Come genitori dovete sapere che le vostre indicazioni, la vostra comunicazione e il vostro comportamento possono – sicuramente – aiutare vostro figlio a migliorare il suo comportamento.
Prima di tutto è il genitore che deve credere nelle proprie capacità di modificare positivamente il suo atteggiamento e solo successivamente aiutare il figlio a modificare il suo. Se questo non avviene, allora il fallimento è sicuro!
I nostri comportamenti
Questa riflessione è facile e concreta. Cosa chiediamo come genitori a nostro figlio? Ognuno può rispondere per se stesso. I comportamenti che vengono richiesti al figlio sono messi in pratica dal genitore?
I figli imparano meglio osservando un comportamento piuttosto che traducendo le parole in azioni.

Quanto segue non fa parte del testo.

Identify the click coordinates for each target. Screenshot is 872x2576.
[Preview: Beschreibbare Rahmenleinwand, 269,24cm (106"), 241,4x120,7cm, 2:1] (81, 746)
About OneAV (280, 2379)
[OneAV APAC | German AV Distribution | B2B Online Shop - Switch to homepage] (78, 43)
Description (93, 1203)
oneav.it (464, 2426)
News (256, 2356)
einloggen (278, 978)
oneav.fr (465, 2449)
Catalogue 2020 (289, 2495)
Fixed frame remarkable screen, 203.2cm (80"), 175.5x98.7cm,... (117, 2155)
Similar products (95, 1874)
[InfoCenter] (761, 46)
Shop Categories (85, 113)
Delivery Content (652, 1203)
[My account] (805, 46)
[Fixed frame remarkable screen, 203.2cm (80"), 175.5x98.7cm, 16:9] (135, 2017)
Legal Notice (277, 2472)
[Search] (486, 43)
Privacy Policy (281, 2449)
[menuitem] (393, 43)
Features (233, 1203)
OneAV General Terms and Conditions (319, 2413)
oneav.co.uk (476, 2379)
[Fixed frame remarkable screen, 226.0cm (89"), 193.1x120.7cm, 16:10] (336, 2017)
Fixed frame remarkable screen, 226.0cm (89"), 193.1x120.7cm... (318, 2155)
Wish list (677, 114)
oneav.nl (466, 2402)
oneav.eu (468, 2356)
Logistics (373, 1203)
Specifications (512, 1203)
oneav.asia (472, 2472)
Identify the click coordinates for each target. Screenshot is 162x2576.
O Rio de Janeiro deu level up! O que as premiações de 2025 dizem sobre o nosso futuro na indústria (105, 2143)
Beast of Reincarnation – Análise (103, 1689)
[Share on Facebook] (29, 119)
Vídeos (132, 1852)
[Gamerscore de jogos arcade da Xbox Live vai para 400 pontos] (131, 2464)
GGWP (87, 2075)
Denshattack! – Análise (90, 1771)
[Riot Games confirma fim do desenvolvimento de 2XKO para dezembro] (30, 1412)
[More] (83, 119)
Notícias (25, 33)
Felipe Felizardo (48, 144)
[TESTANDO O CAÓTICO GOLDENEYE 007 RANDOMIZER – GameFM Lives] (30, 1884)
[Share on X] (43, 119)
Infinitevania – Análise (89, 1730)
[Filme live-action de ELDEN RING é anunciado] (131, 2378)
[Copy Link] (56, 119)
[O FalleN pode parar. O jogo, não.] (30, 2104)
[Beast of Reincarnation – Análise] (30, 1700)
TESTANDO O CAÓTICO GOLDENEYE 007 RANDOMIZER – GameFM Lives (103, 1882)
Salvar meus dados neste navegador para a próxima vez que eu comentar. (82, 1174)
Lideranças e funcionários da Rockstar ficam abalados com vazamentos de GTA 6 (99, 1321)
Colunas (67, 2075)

Trasformare le parole in comportamenti è un’operazione difficile, che richiede più passaggi, in cui ognuno ci mette del suo e può travisare il messaggio.
Se invece un’azione la possiamo osservare quotidianamente non abbiamo dubbi su come dovrebbe essere realizzata. Le istruzioni verbali possono essere ambigue.
Inoltre, se un genitore chiede al figlio quello che lui stesso fa, allora è un modello credibile, questo significa essere autorevoli: chiedere di diventare una persona migliore attraverso il proprio esempio. Ma anche in questo caso è fondamentale il lavoro su di sé come genitore.
Questa è la sfida della nuova genitorialità. E tu, come ti senti come genitore?